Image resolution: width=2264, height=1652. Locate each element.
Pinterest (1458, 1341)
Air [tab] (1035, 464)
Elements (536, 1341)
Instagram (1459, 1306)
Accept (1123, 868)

- _Goal of the exercise_
Extract the listing in its entirety, matching it exactly.

- _Task solution_
Image resolution: width=2264, height=1652. Locate each element.
Pinterest (1458, 1341)
Air [tab] (1035, 464)
Elements (536, 1341)
Instagram (1459, 1306)
Accept (1123, 868)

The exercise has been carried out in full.